Your task: Print every entry below again exactly as written, skipping the pictures.
========================
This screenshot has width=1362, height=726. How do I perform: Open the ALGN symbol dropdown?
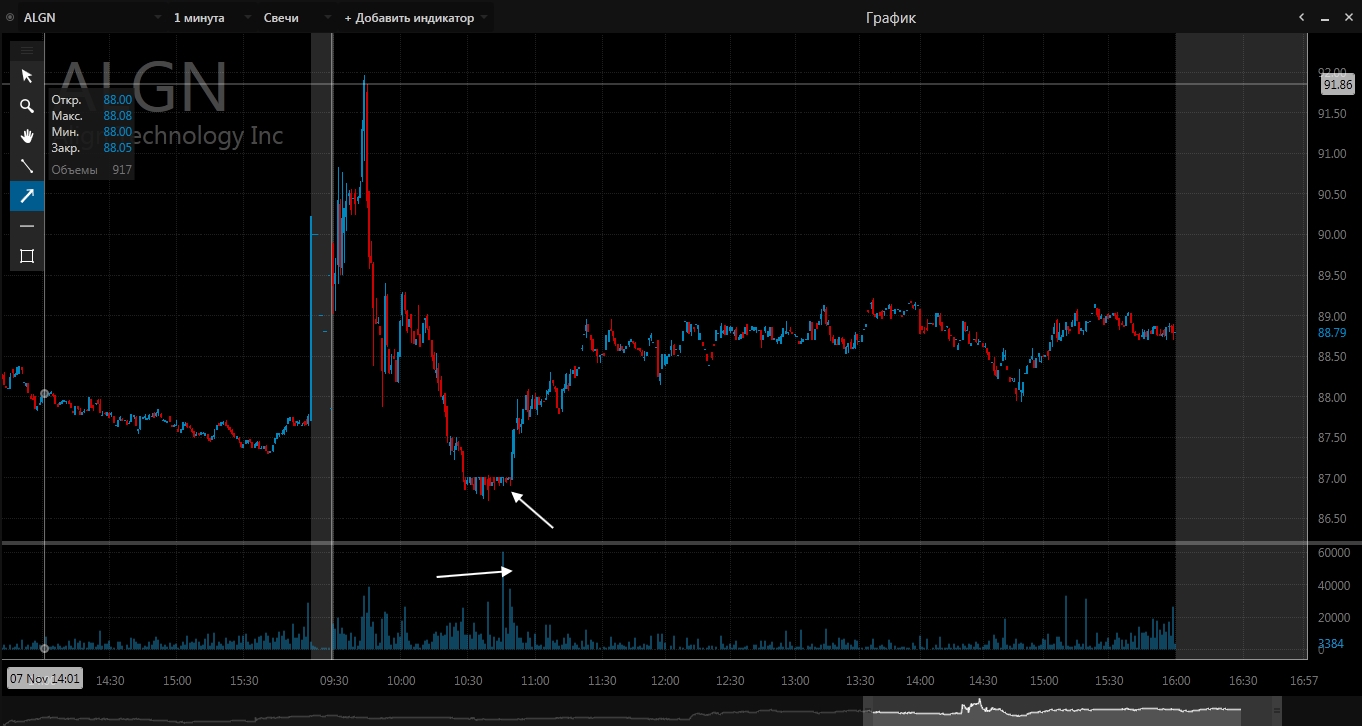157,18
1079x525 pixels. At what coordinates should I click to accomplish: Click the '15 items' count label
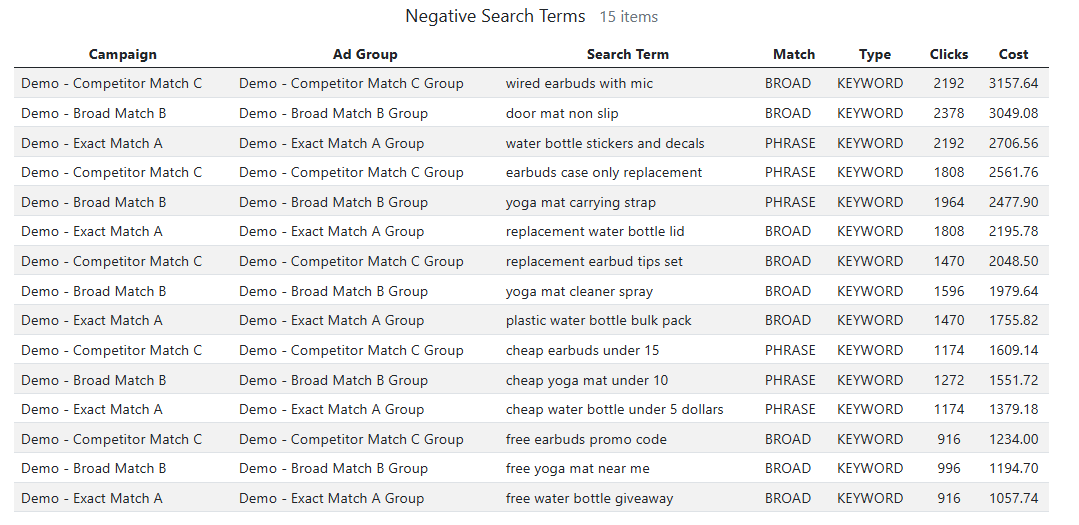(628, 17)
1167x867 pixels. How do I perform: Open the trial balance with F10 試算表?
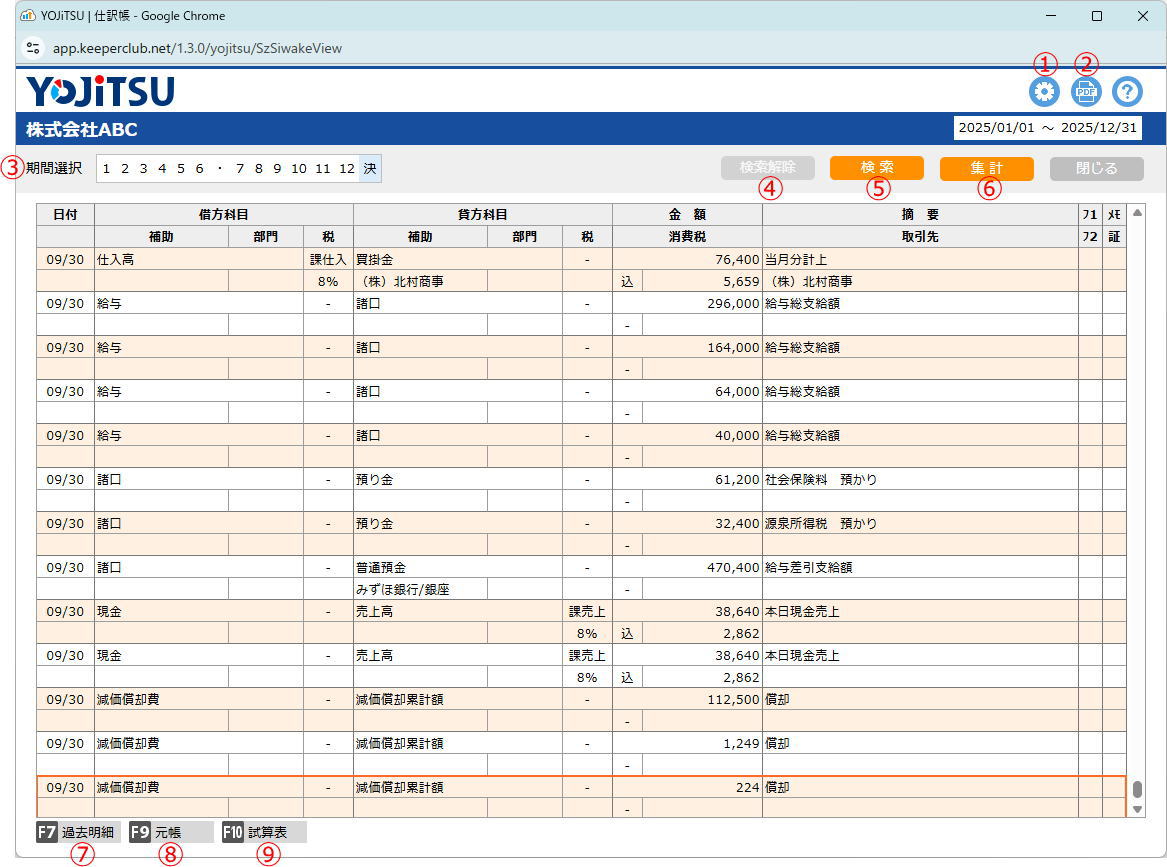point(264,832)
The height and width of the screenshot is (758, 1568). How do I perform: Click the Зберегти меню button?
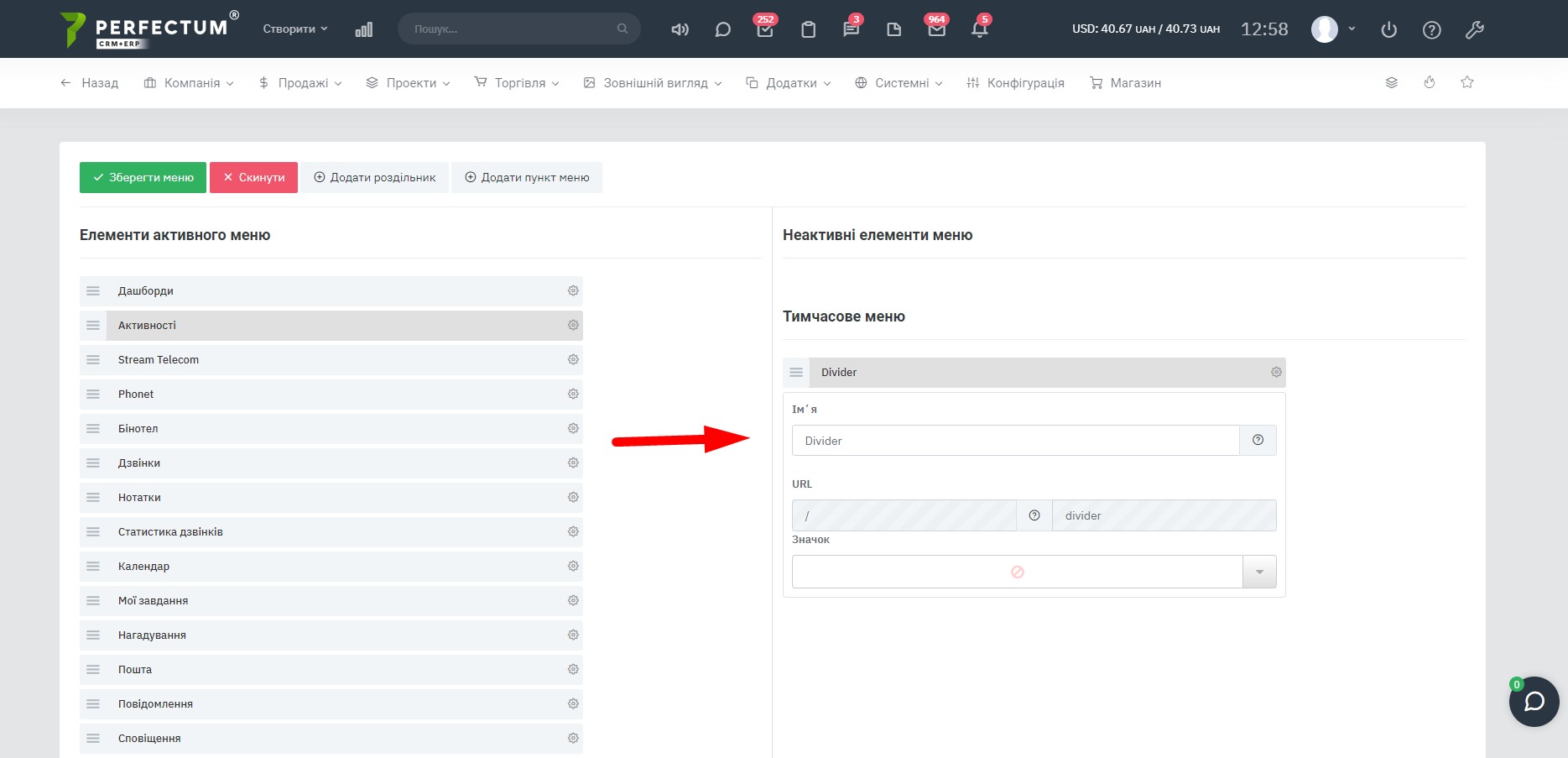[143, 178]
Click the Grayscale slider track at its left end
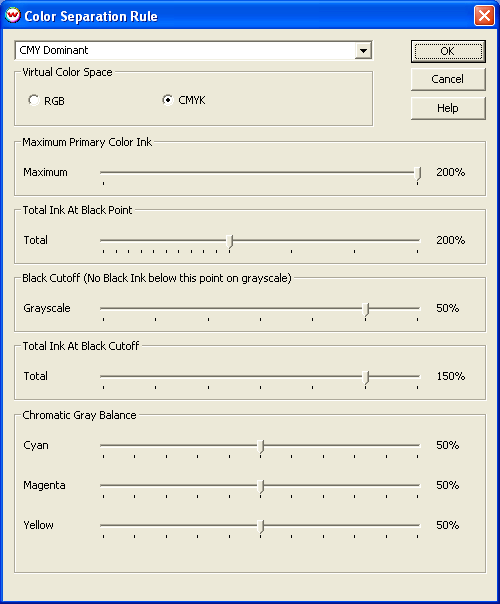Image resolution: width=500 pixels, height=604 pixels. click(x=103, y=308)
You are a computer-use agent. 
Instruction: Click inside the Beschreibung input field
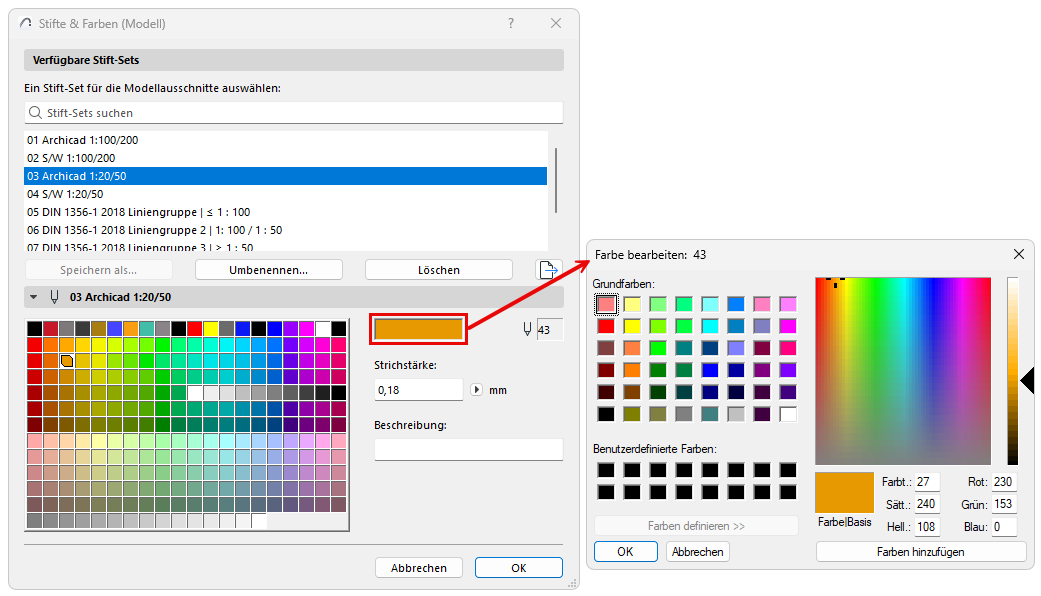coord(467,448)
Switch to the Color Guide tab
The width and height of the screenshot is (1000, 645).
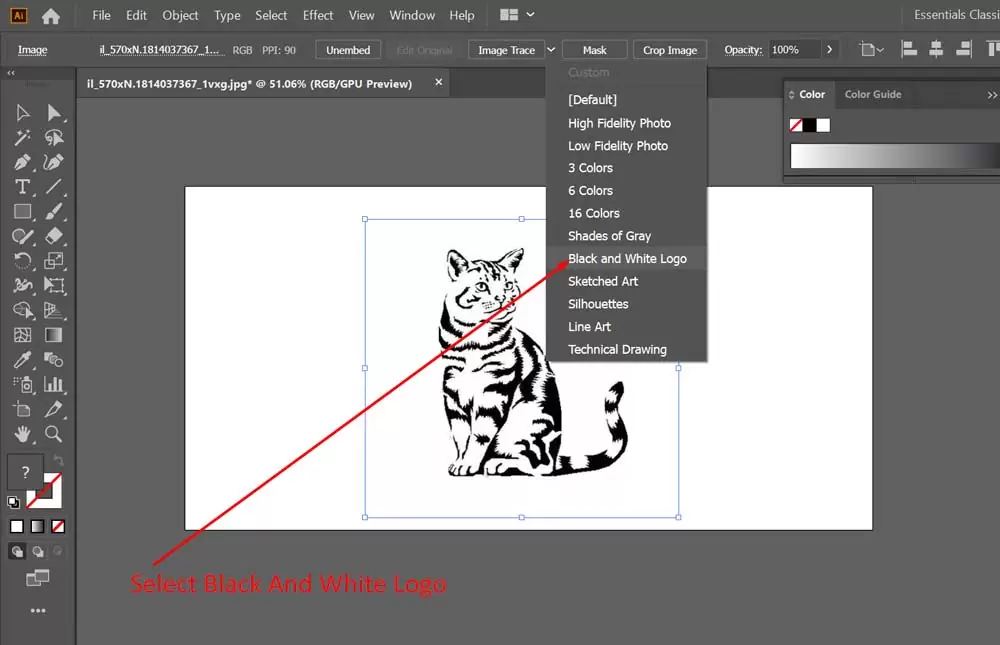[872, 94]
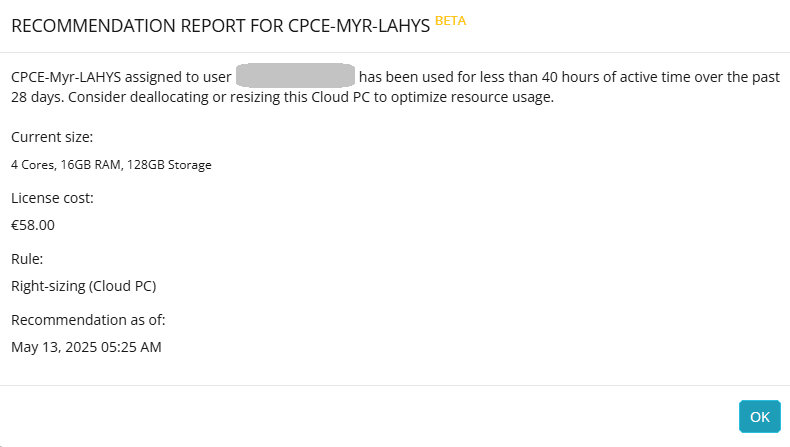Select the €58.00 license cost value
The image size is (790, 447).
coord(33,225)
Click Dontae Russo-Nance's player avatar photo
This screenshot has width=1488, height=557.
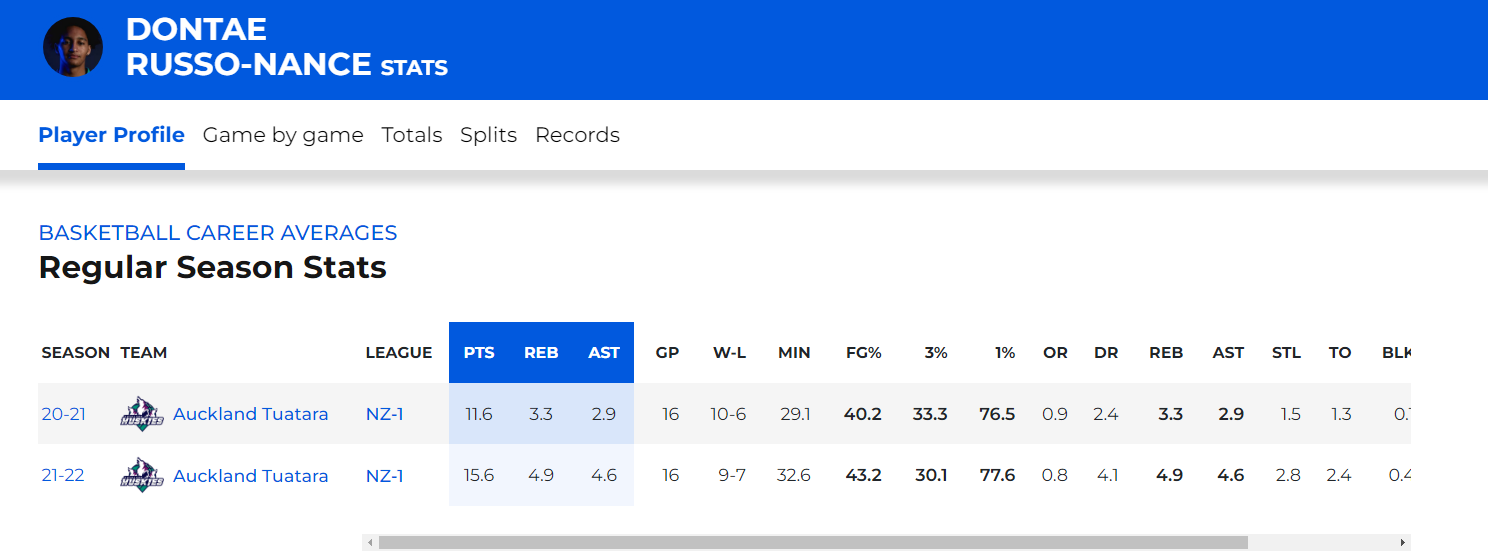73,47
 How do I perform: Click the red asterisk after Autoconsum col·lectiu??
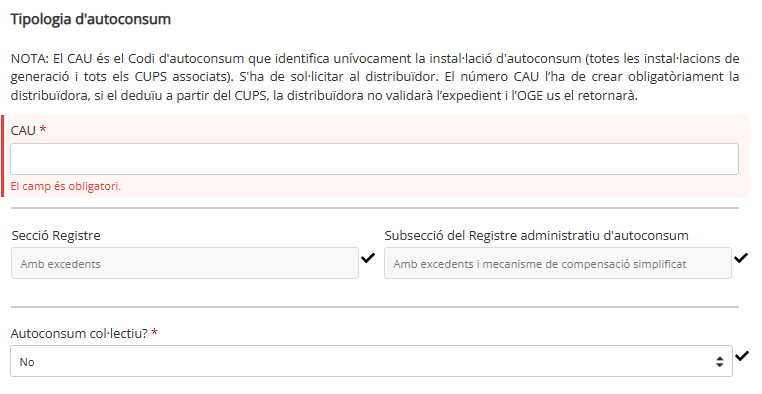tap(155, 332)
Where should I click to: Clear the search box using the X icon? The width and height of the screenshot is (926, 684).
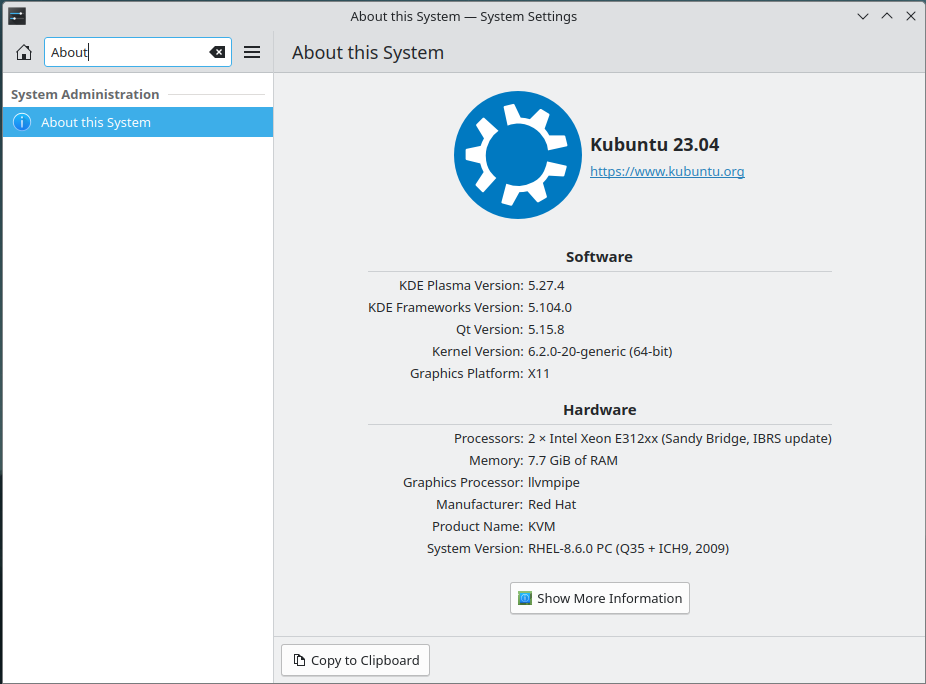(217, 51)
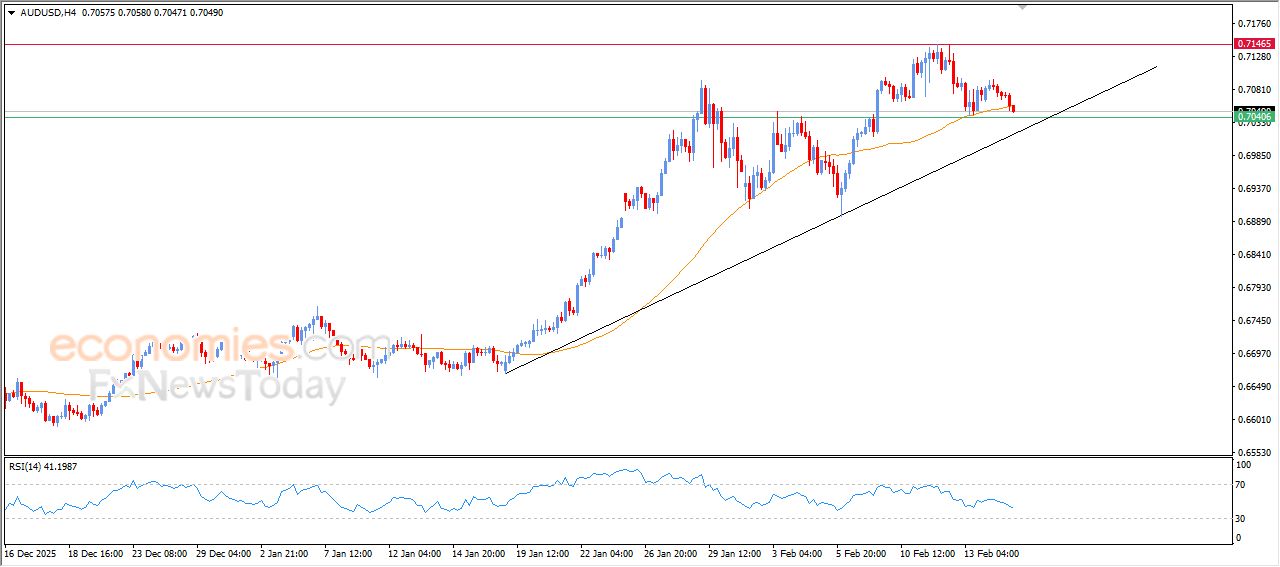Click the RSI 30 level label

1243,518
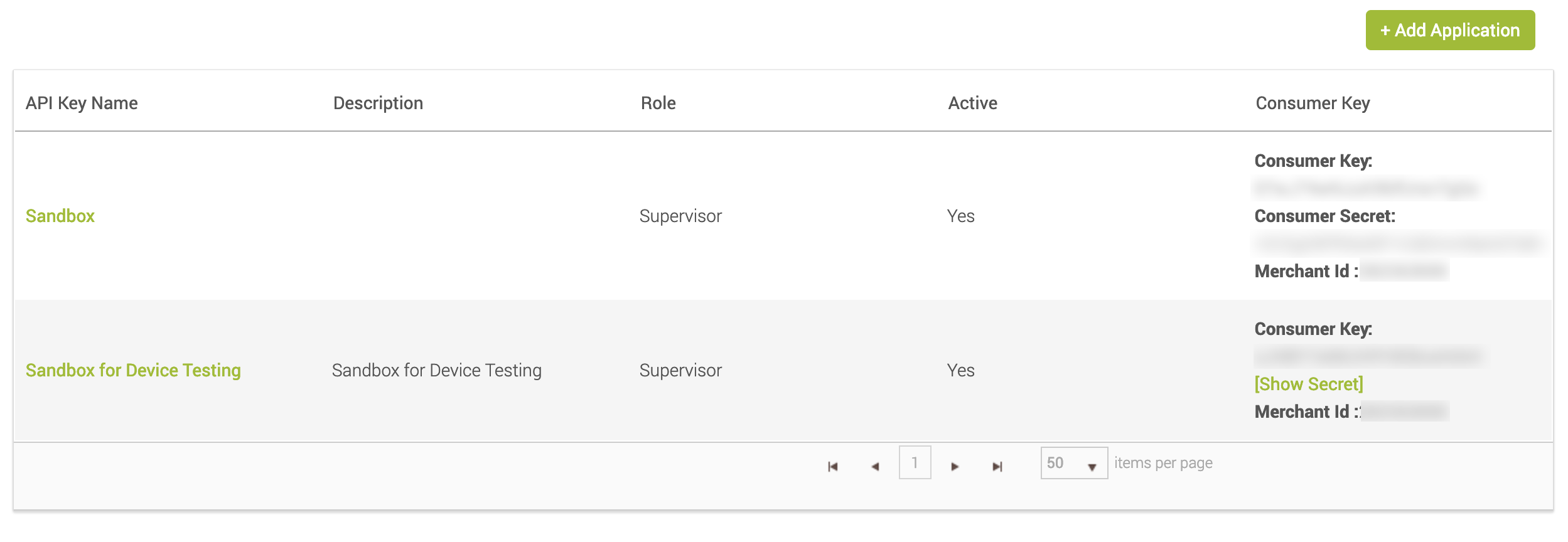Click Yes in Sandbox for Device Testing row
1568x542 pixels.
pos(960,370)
========================
Written solution:
This screenshot has width=1362, height=726. How do I perform: Open the ALGN symbol dropdown?
157,18
1079x525 pixels. At what coordinates should I click to accomplish: Click the '15 items' count label
(628, 17)
1167x867 pixels. How do I perform: Open the trial balance with F10 試算表?
point(264,832)
The height and width of the screenshot is (758, 1568). How do I perform: Click the Зберегти меню button?
[143, 178]
Click the Grayscale slider track at its left end
Image resolution: width=500 pixels, height=604 pixels. click(x=103, y=308)
You are a computer-use agent. 
Instruction: Click inside the Beschreibung input field
coord(467,448)
Switch to the Color Guide tab
The width and height of the screenshot is (1000, 645).
[872, 94]
Select the €58.00 license cost value
The image size is (790, 447).
coord(33,225)
Click Dontae Russo-Nance's player avatar photo
This screenshot has width=1488, height=557.
73,47
 How do I perform: Click the red asterisk after Autoconsum col·lectiu??
tap(155, 332)
Where should I click to: Clear the search box using the X icon? The width and height of the screenshot is (926, 684).
(217, 51)
Click the RSI 30 level label

1243,518
Click Yes in Sandbox for Device Testing row
1568x542 pixels.
pos(960,370)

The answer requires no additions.